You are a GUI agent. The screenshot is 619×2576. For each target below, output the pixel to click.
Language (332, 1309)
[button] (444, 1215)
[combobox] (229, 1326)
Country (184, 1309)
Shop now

[Aim of the task] All records should be written out again exactly as given.

[Exercise solution]
You are a GUI agent. The screenshot is 619×2576. For each target below, output the pixel to click.
Language (332, 1309)
[button] (444, 1215)
[combobox] (229, 1326)
Country (184, 1309)
Shop now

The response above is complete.